Elle dit : « Comment l’avez-vous ici ? Vous n’allez point lui faire de mal ? » Huascar, pendant que l’enfant, pendu au cou de sa grande sœur, sanglotait dans son sein « Marie-Thérèse ! Marie-Thérèse ! » avait répondu :

— Nous ferons ce qu’il voudra. Moi, je ne demande pas mieux que de le rendre à ses parents. C’est lui qui est venu nous chercher. C’est lui qui décidera de son sort, qu’il prenne garde à ses paroles ! c’est tout ce que je puis dire, tout ce que je puis faire pour vous. J’en appelle aux trois gardiens du temple.

Ceux-ci balançaient leurs crânes hideux, pour approuver tout ce que disait Huascar.

Marie-Thérèse, qui couvrait l’enfant de baisers, releva son beau visage où était peinte une épouvante nouvelle :

— Que voulez-vous dire ? Que voulez-vous dire avec : qu’il prenne garde à ses paroles ? Est-ce qu’un petit enfant peut prendre garde à ses paroles ?

Huascar, alors, s’était adressé au petit Christobal :

— Enfant ! veux-tu venir avec moi ? Je te rendrai à ton père !

— Je veux rester avec Marie-Thérèse, avait répondu Christobal.

— L’enfant a parlé, avait dit Huascar, il ne te quittera plus ! C’est le rite, n’est-ce pas, vous autres ?

Les trois gardiens du temple balançaient leurs crânes.

Alors, Huascar, avant de partir, avait prononcé les mots du psaume aïmara : « Heureux sont ceux qui parviendront purs dans le royaume du Soleil, purs comme le cœur des petits enfants, à l’aurore du monde ! »

— Huascar ! Huascar ! souviens-toi de ma mère ! Aie pitié de nous !…

Mais Huascar avait salué les gardiens du temple et était parti. Marie-Thérèse avait étreint le petit Christobal, l’avait serré sur sa poitrine comme une folle : Malheureux enfant, pourquoi es-tu venu ?

— Pour te dire, Marie-Thérèse, de ne pas avoir peur. Papa et Raymond vont venir… Ils te cherchent, ils sont derrière nous.
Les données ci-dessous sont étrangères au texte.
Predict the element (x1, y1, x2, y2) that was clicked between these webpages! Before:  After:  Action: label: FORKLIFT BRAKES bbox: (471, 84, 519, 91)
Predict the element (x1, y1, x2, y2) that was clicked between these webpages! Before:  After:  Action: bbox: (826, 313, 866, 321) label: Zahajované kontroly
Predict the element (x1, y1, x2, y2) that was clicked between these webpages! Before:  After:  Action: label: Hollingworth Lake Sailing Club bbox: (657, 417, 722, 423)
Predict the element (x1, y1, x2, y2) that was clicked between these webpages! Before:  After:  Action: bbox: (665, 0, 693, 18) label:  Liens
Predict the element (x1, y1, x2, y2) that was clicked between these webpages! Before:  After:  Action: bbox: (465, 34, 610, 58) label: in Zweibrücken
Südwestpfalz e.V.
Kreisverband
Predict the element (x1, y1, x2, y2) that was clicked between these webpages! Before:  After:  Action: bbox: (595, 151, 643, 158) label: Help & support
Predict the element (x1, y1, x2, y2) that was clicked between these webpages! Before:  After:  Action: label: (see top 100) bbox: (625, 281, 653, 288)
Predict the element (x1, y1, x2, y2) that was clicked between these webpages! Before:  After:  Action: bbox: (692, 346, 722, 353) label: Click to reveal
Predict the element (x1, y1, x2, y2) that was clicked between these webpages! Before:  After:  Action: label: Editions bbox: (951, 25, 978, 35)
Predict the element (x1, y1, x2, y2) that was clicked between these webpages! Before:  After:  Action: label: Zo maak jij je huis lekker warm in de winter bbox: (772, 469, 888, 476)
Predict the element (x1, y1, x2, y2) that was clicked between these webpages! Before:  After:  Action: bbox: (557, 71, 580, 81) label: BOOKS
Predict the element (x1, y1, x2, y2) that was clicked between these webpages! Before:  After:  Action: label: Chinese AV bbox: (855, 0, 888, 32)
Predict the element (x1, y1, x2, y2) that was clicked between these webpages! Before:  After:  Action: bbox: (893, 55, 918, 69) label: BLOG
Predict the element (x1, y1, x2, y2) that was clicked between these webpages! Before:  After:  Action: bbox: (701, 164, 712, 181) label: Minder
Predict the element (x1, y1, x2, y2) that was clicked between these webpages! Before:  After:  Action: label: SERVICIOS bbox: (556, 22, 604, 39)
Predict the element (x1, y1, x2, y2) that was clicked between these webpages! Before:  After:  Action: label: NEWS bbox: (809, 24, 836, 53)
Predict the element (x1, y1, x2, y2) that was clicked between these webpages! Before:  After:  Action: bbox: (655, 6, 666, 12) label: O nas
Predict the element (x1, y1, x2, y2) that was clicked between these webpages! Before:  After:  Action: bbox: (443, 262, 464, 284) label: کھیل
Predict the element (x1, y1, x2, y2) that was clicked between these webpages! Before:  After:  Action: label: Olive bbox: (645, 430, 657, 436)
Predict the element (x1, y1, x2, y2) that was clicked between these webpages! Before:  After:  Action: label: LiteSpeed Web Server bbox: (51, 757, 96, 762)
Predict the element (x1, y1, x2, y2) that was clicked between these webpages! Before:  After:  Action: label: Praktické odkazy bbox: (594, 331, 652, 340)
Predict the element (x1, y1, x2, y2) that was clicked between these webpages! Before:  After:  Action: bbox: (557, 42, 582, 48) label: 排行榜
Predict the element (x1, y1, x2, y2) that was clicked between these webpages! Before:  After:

Ils nous sauveront… mais si tu meurs, je veux mourir avec toi !

Alors ils avaient pleuré, pleuré tous les deux, et ils n’avaient pas cessé de s’embrasser, et leurs deux visages étaient ruisselants de leurs larmes mêlées.

Puis étaient revenues les mammaconas qui avaient disposé leurs trépieds, leurs vases sacrés, et on avait allumé la sandia. Et ils s’étaient endormis tous les deux, dans les bras l’un de l’autre.

Et, maintenant, elle se réveillait dans la Maison du Serpent et elle ne sentait plus contre elle les baisers et les larmes de Christobal. Cependant, il criait, il l’appelait… Elle parvint à se dresser dans le fauteuil où on l’avait étendue. Et alors elle vit, en face d’elle, l’enfant tout nu entre les mains des mammaconas. Effrayée, Marie-Thérèse voulut courir au secours de Christobal, mais six mammaconas l’entourèrent et la calmèrent momentanément en lui affirmant qu’on ne ferait aucun mal à l’enfant et qu’on procédait simplement à sa toilette, comme il allait être fait pour elle, car ils devaient revêtir tous deux la robe

  1. C’est dans ce pays même qu’a été découvert le secret de l’écorce du quinquina.